Malthus de retour

            « On n’obtiendra pas avec la même facilité la nourriture nécessaire pour faire face au doublement de la population. Lorsque tous les arpents ont été ajoutés les uns aux autres jusqu’à ce que toute la terre fertile soit utilisée, l’accroissement de nourriture ne dépendra plus que de l’amélioration des terres mises en valeur. Or cette amélioration ne peut faire des progrès toujours croissants, bien au contraire. » (Malthus, Essai sur le principe de population, 1798). Après des décennies d’agriculture intensive, l’analyse de Malthus des rendements  décroissants en agriculture se vérifie aujourd’hui.
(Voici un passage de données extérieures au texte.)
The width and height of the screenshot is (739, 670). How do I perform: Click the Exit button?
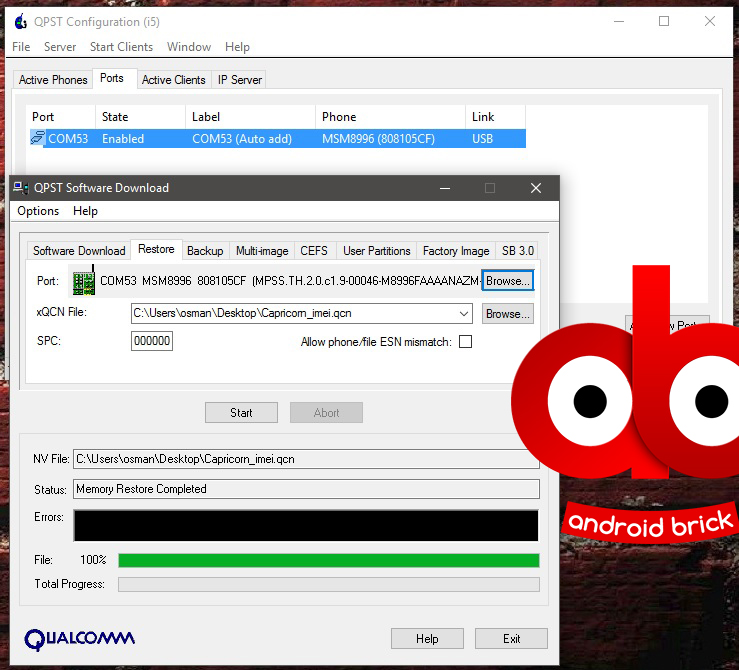(x=511, y=639)
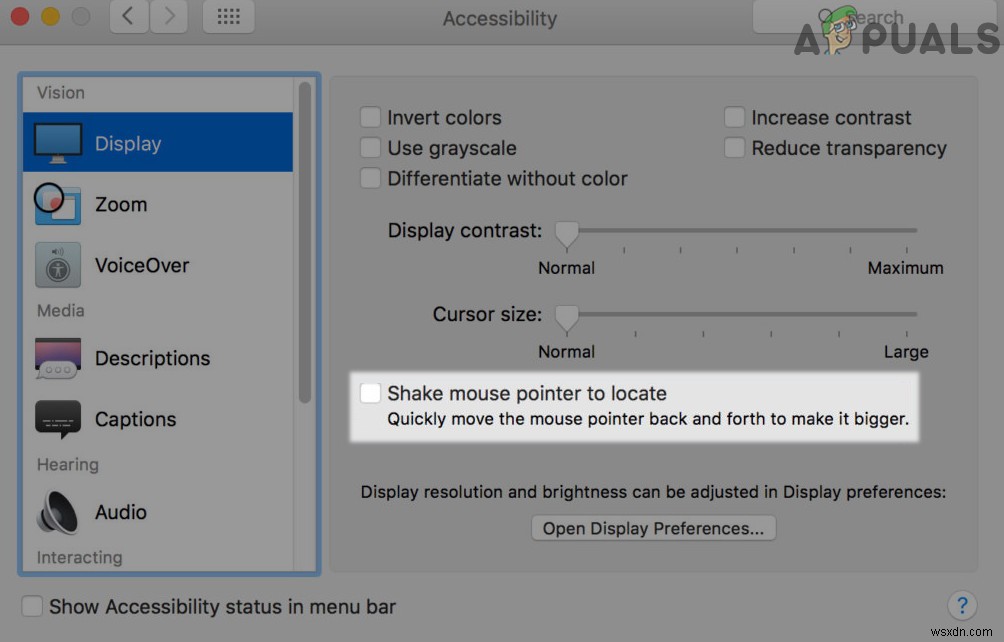Enable Invert colors
Screen dimensions: 1004x642
[x=370, y=117]
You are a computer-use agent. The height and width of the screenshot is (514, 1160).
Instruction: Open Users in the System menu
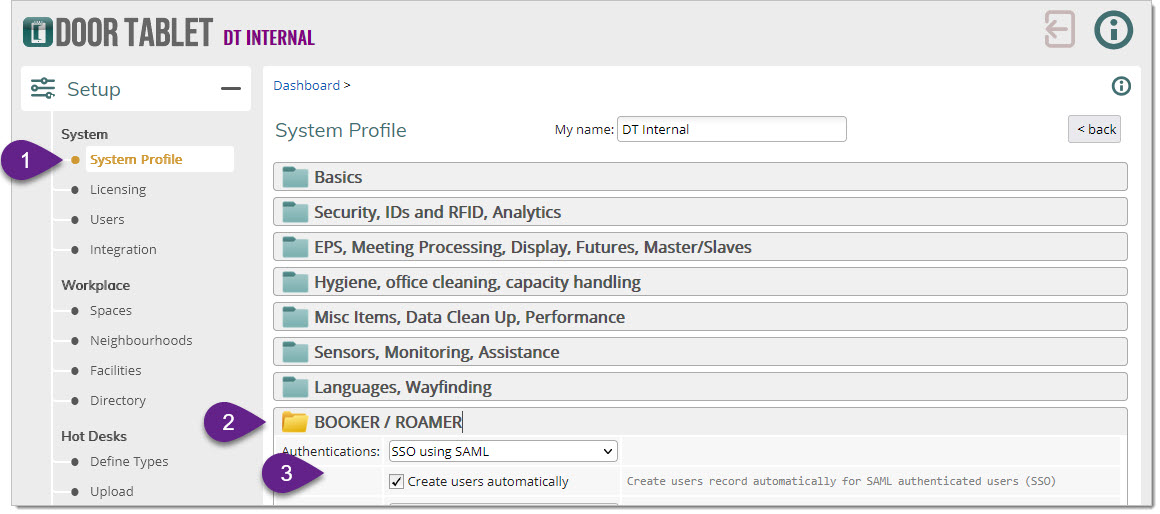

Car en agriculture, la recette miracle qui permettait de conjuguer productivité maximale, protection de l’environnement et économies de carburant n’existe plus. Alors qu’ils n’avaient cessé d’augmenter depuis les années d’après-guerre, les rendements des grandes cultures plafonnent depuis une dizaine d’années. En France, abstraction faite des variations climatique, c’est le cas aussi bien pour le blé tendre et le maïs que pour d’autres céréales comme le blé dur et l’orge. Mais aussi pour les oléagineux, colza et tournesol. L’appauvrissement en matière organique, relevé par la Commission européenne sur 45 % des sols de l’Union, est un facteur explicatif prépondérant de la baisse des rendements (LeMonde du 28.06.2008)

 L’agriculture productiviste a fait comme si le dopage par les fertilisations, les pesticides et l’irrigation était une méthode durable. Il n’en est rien et la fin des illusions dans les pays riches s’accompagne d’une désertification mondiale des sols de par l’activité humaine. Il n’y a donc plus qu’une solution dominante, limiter la croissance démographique tant qu’il en est encore temps. Malthus avait déjà raison il y a plus de deux siècles…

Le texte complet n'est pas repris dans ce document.